[Saved entries]
↓↓↓
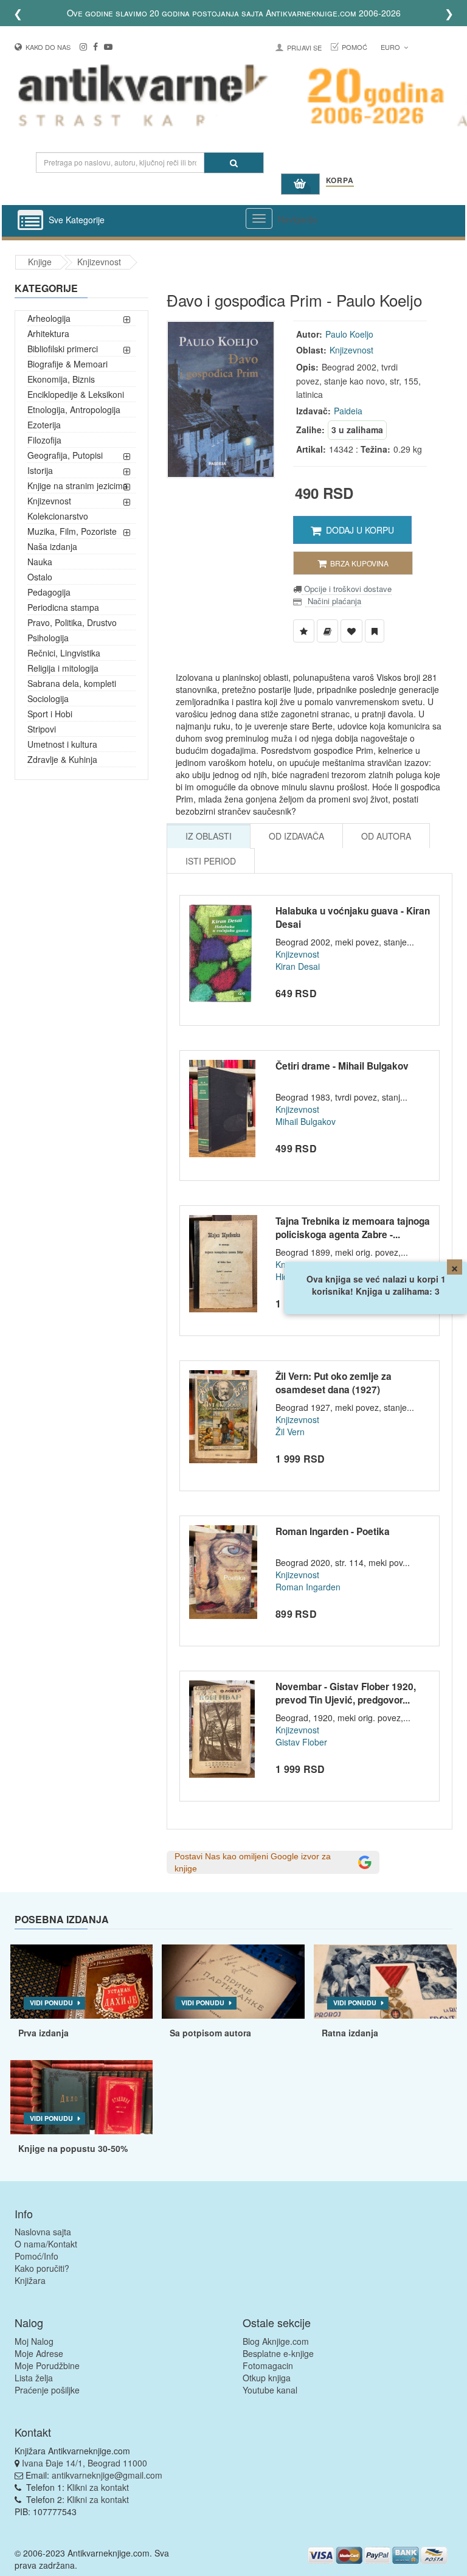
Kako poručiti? (42, 2268)
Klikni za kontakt (98, 2487)
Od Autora (386, 836)
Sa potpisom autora (210, 2033)
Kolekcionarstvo (57, 516)
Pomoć (354, 47)
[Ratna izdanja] (385, 1981)
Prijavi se (304, 47)
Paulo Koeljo (349, 334)
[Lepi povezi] (81, 2097)
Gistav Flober (301, 1742)
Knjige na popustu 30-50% (73, 2148)
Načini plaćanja (333, 601)
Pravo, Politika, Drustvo (72, 622)
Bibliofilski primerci (62, 349)
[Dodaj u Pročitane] (374, 630)
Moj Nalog (34, 2341)
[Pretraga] (234, 162)
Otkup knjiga (267, 2378)
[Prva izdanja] (81, 1981)
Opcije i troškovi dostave (347, 588)
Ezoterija (44, 425)
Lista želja (34, 2378)
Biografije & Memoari (67, 364)
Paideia (348, 411)
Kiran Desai (297, 966)
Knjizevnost (99, 262)
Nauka (39, 561)
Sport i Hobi (49, 714)
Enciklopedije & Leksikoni (75, 394)
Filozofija (44, 440)
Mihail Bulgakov (305, 1121)
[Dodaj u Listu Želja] (303, 630)
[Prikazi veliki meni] (259, 218)
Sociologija (48, 698)
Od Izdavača (296, 836)
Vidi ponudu (51, 2002)
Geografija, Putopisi (65, 455)
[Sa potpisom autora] (233, 1981)
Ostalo (39, 577)
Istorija (40, 470)
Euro (391, 47)
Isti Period (210, 861)
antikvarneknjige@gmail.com (107, 2475)
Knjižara (30, 2280)
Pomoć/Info (36, 2256)
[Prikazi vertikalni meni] (30, 221)
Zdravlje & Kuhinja (62, 759)
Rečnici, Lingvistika (63, 653)
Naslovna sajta (43, 2232)
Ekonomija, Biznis (61, 379)
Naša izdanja (52, 546)
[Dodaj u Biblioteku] (327, 630)
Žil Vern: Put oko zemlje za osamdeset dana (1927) (333, 1383)
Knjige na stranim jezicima (77, 485)
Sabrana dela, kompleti (71, 683)
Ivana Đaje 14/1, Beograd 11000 (84, 2463)
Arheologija (49, 318)
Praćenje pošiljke (47, 2390)
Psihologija (48, 638)
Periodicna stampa (63, 607)
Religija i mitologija (63, 668)
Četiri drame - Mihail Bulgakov (342, 1066)
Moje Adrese (39, 2353)
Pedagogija (49, 592)
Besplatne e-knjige (278, 2353)
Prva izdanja (43, 2033)
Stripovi (41, 729)
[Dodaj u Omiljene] (351, 630)
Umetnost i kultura (62, 744)
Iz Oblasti (208, 836)
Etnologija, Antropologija (73, 409)
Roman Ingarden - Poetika (332, 1531)
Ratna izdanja (350, 2033)
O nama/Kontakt (46, 2244)
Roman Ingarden (308, 1587)
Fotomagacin (268, 2365)
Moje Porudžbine (47, 2365)
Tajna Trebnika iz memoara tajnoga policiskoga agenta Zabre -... (352, 1227)
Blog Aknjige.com (276, 2341)
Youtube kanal (270, 2390)
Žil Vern (290, 1432)
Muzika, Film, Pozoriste (72, 531)
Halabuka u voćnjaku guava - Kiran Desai (352, 917)
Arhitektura (48, 333)
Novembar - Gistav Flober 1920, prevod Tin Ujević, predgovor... (345, 1693)
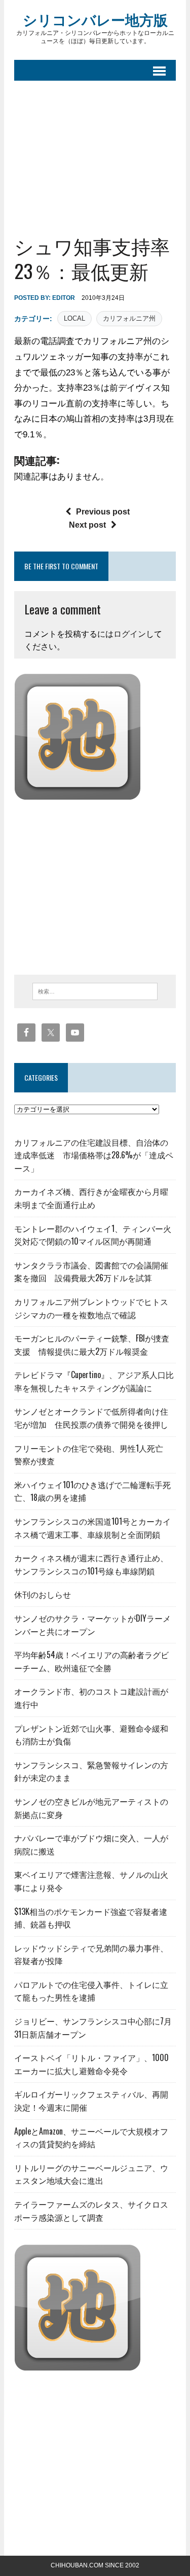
↑↑↑
_Task directions_
Find the lines in the records that contain the word "Prikazi", then copy every one of them.

_Result of this task_
[Prikazi veliki meni] (259, 218)
[Prikazi vertikalni meni] (30, 221)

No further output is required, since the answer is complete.